Inside the box were two dozen cookies wrapped in wax paper. I munched one. It was cranberries and chocolate and walnuts, a universe of taste away from the curd rice the nurses served me. At the bottom of the box, insufficiently shielded by the wax paper, was a manila envelope spotted with cookie grease. I shook the contents of the envelope out.
There were dozens of photographs. All of them with me somewhere in them. If each photograph represents 1/64th of a second, I held maybe two seconds of my life there in my hands in that hospital bed.
Nothing was jarred by the pictures. I never had that moment of everything rushing back to me in a flash. Amnesiac Fred Flintstone gets hit on the head again and he’s back to normal, a little woozy, but normal. Instead, I was fascinated with these pictures. Completely engrossed, like someone who had been doing research on flowers his whole life and then suddenly a botanical library opens up down the street from him. I studied them.
There was a picture of me, my blond hair sticking up in a thousand directions, I had two black empty garbage cans in my hands, my mouth was wide open like I was howling. There was a picture of me, legs crossed, in a suit jacket and a kilt. There was a black and white picture of me caught in the middle of a pirouette on the hood of a Toyota station wagon. There was a picture of me hugging a black-haired woman with an amazing nose. There was a picture of me in a tux with a Frisbee tucked under my arm.
I held up a picture and asked my mom what I was doing with my face like that: my eyes bugged out, my mouth screwed up.
“That’s just something you do, David.”
Amol came over from his dad’s side of the bed and introduced himself to my mother and then to my father. He shook their hands in an overly courtly manner and said to each that it was very nice to have made their acquaintance.
“I’m helping him with his English,” I said to mom. “He wants to come to America someday and visit us.”
Amol turned to my mother. “David tells me that you are working with education. I am very interested in education. David has also said that you might be able to help me with coming to America?”
I tapped out a cigarette from the pack on the little table and lit it, sucking in the smoke like a pro.
My mom immediately stopped talking with Amol. “What in the world are you doing?”
I told her that it was no big deal. That this guy was always bringing them by for me, so it wasn’t like I was spending any money or anything.
She explained that I’d been diagnosed with asthma while I was still in the crib and had struggled with it my entire life. “We used to send you to asthma camp in the summers.” She caught herself being exasperated. “We’ll talk about it later.”

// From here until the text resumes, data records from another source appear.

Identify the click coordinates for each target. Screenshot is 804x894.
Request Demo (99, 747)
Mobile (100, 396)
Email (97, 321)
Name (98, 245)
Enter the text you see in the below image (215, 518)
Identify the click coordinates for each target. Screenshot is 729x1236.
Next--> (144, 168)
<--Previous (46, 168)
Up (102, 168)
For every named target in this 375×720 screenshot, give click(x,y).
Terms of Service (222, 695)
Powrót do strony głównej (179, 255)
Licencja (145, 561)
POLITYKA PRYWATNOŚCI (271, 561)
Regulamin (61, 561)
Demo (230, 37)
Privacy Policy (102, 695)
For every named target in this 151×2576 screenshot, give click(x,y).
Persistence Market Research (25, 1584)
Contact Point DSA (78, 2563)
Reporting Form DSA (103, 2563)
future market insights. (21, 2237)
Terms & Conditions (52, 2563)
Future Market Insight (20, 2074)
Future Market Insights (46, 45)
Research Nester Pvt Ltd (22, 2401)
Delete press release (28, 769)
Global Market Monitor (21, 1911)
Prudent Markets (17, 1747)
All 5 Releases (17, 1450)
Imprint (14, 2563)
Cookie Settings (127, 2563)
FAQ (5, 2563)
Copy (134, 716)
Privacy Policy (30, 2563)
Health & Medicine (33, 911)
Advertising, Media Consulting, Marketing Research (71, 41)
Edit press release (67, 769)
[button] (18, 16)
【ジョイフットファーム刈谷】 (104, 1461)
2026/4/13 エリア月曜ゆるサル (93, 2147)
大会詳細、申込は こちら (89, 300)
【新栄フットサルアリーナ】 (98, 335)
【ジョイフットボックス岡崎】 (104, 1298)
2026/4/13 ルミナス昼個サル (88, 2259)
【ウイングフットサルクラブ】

The doctor had cornered my father. It was a Monday afternoon and the call to worship rang out from tinny speakers in three mosques surrounding us and the world had come to furrow concernedly by my bedside in the asylum. The room buzzed with conversation all the while each one of them kept one eye on me as I flipped through the pictures: me, the glazed subtext to every conversation. Amol squirreled up next to me on the bed, careful of my IV.
“Who is this?” He pushed his finger on the face of the girl with the great nose. We were in a parking lot. She carried an SLR camera and had sunglasses perched on her head. My hands were jammed deep in my pockets in a cool boy pose.
“I don’t know.”
I flipped to another picture. In this one I had my arms around a woman with piercingly blue eyes. She had a pixie haircut and a purple cardigan and I was acting like I was about to bite her neck.
“Who is she?”
“I don’t know,” I repeated.
He asked again and again. Each time placing his finger on a face adjacent to mine. Smiling faces. Beautiful faces. Girlfriends, cousins, college roommates. Perhaps those. A constellation of loved ones, and like constellations they all had names that I did not know.
“I don’t know,” I’d repeat to every one of Amol’s queries.
It was like he was lancing abscesses in my memory. Each face he poked with his finger caused a pop in my head. Where a memory might then cohere, instead there was nothing. The nothing seeped out and was worse than any infection.